[Stored records]
◇ ◇ ◇ ◇

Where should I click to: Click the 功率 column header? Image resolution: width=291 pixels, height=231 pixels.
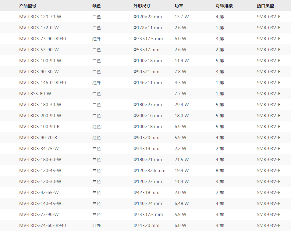(x=179, y=6)
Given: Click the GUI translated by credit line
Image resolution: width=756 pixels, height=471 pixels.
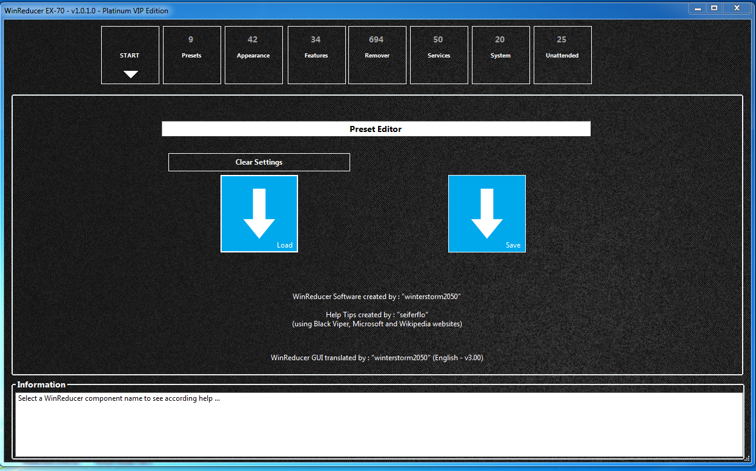Looking at the screenshot, I should (x=377, y=358).
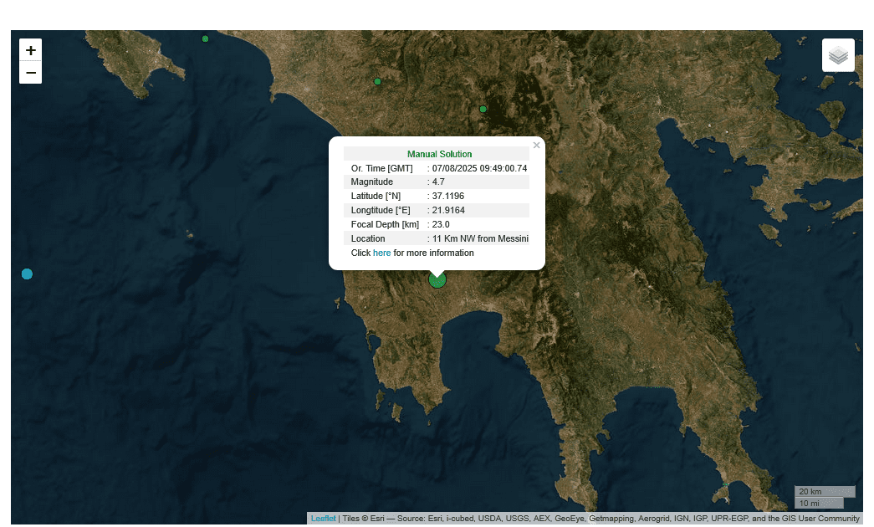Click the focal depth value 23.0
The height and width of the screenshot is (527, 874).
(x=441, y=224)
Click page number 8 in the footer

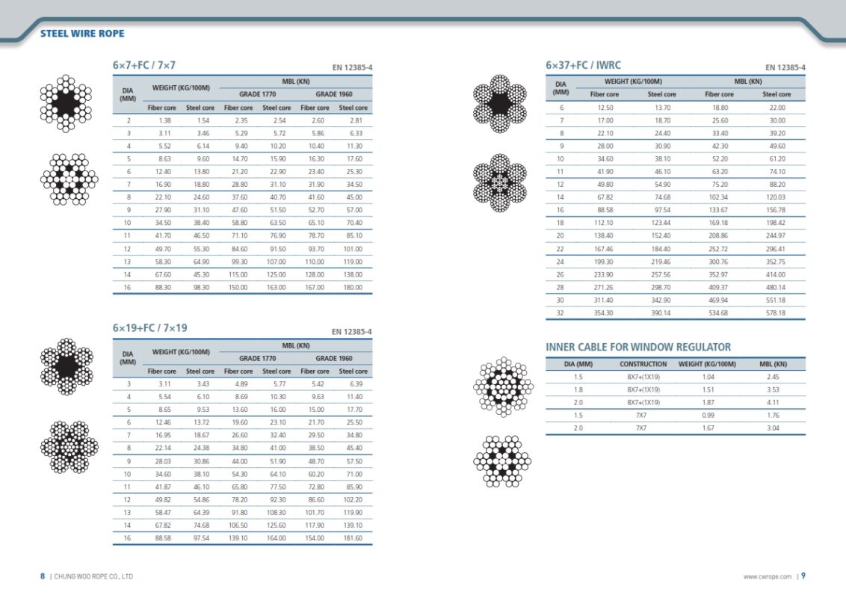pos(43,576)
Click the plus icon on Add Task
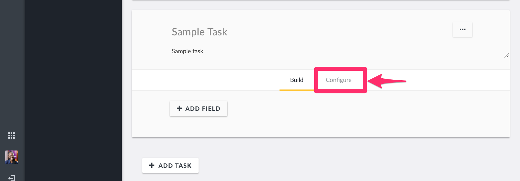Screen dimensions: 520x181 click(x=152, y=165)
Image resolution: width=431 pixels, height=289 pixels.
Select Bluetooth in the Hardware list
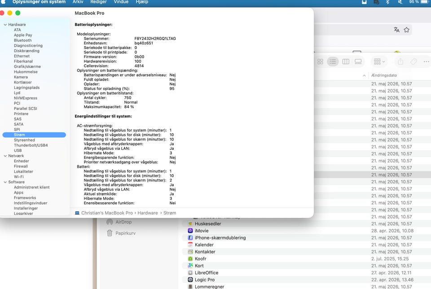[x=23, y=40]
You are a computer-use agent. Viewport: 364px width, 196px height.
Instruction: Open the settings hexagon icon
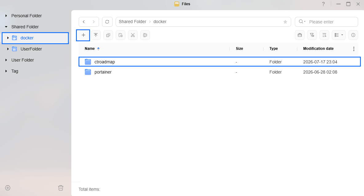coord(8,188)
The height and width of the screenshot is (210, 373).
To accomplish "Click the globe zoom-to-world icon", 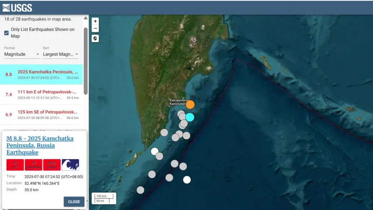I will 95,38.
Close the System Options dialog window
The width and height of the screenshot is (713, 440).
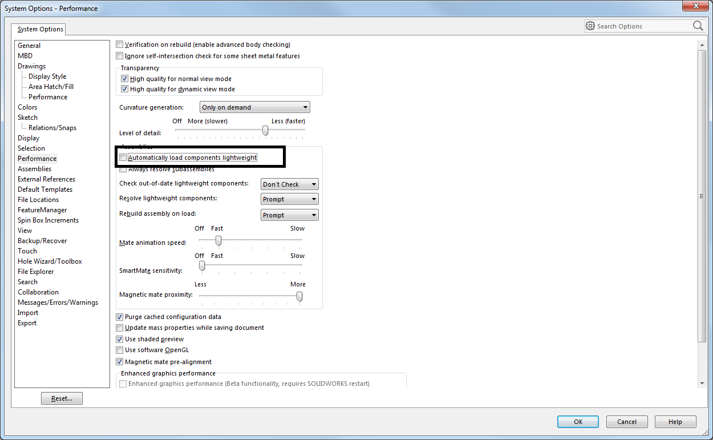(x=695, y=7)
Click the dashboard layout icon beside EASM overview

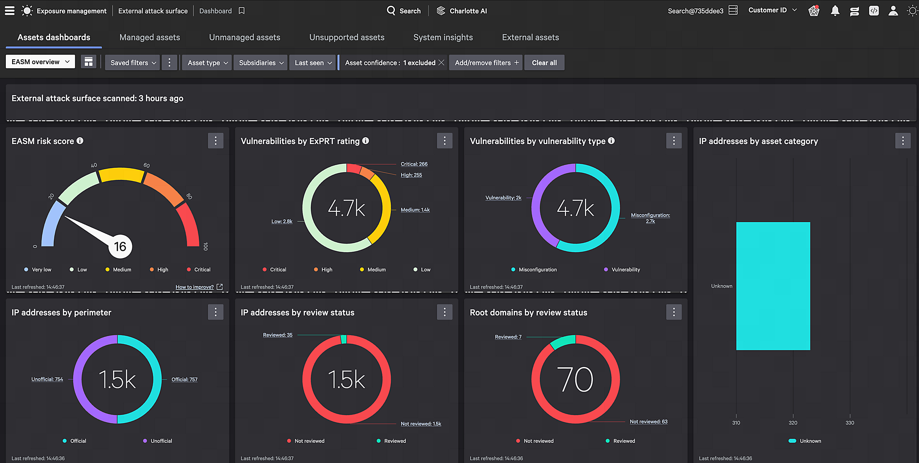pos(88,62)
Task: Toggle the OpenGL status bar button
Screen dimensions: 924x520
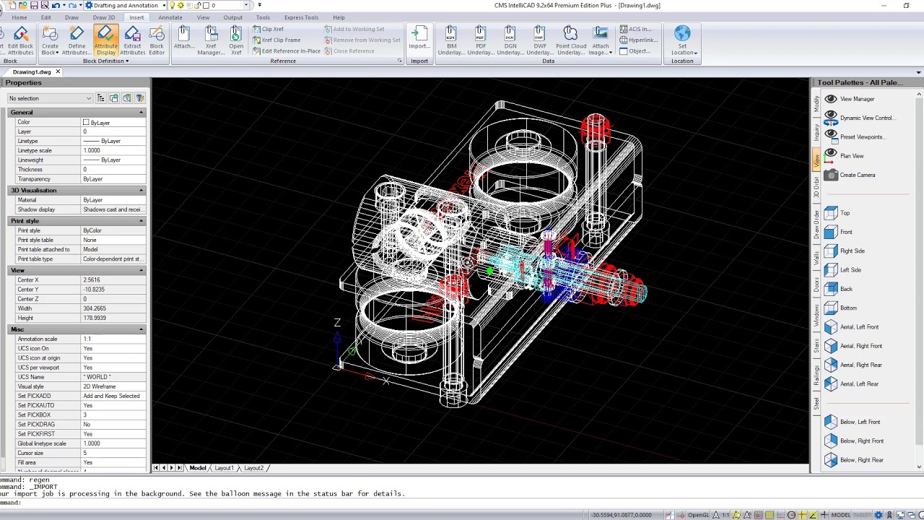Action: point(698,515)
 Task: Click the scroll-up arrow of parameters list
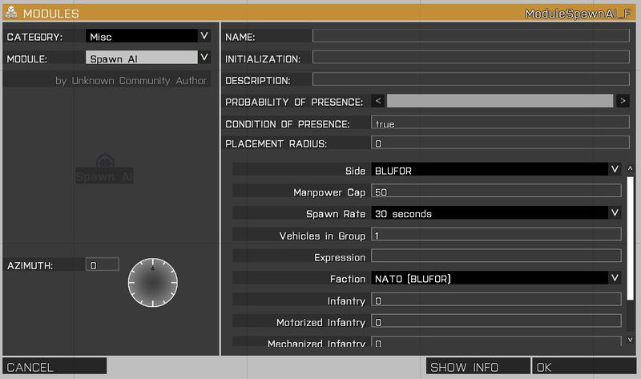631,169
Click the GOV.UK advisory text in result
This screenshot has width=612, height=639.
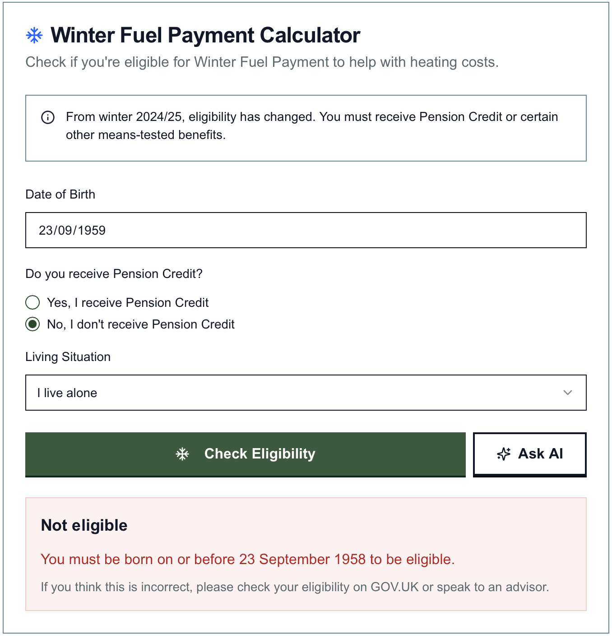pos(295,587)
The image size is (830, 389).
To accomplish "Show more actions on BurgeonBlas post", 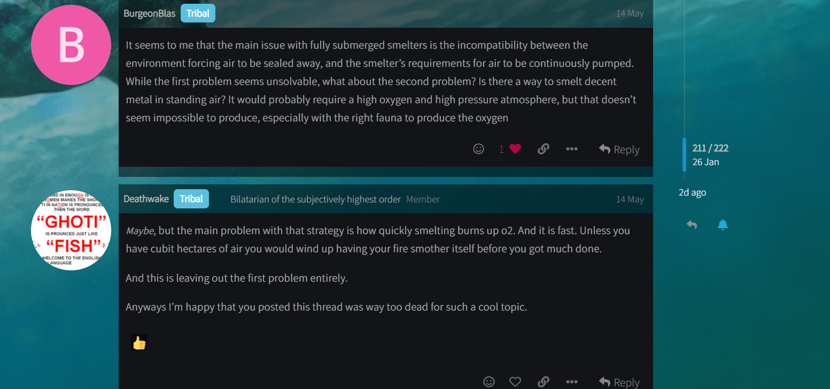I will (x=571, y=149).
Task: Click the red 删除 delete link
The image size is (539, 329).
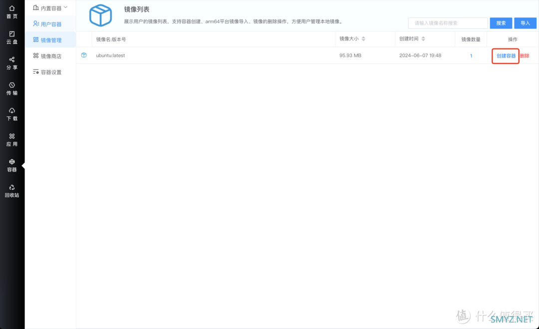Action: (x=525, y=56)
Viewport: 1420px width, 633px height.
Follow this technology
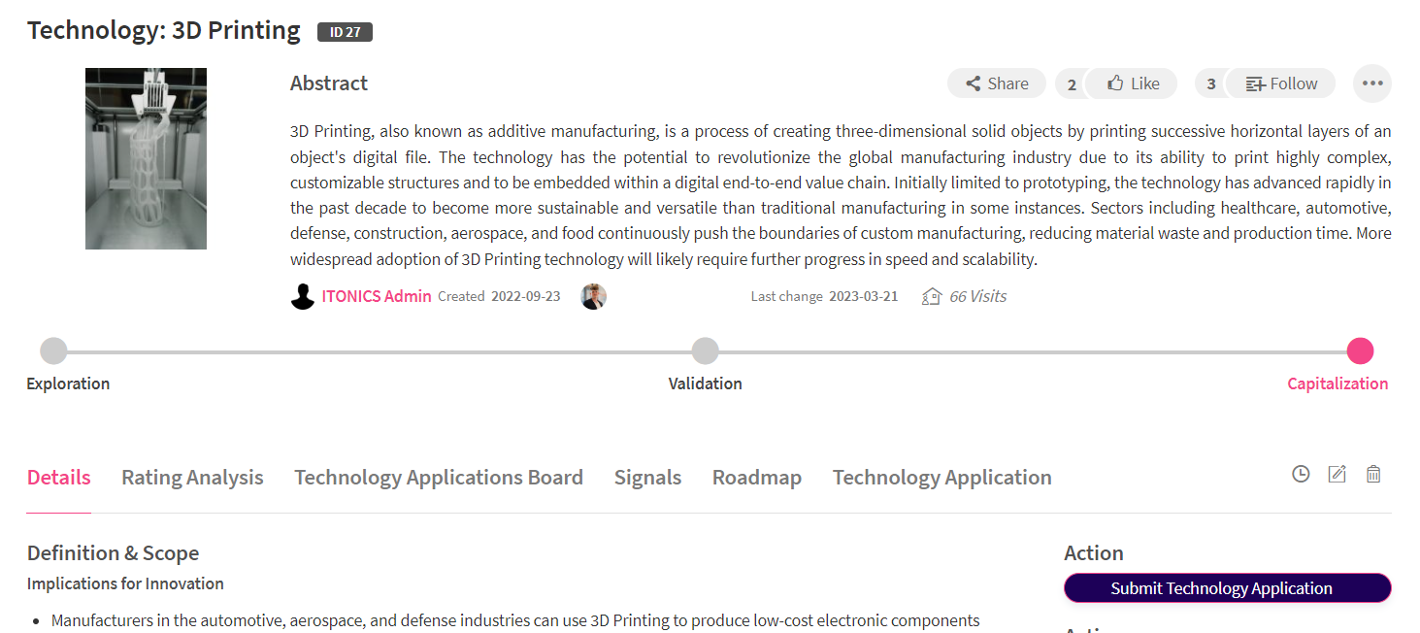(x=1281, y=83)
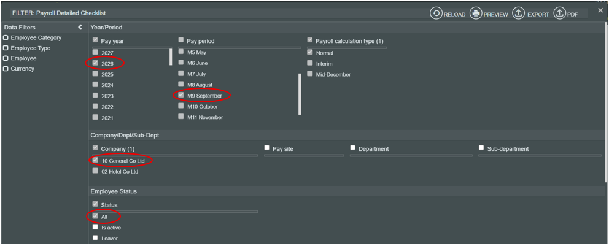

◇ ◇ ◇ ◇

Say how many lines above contain "Viewport", and give no words besides the number.

2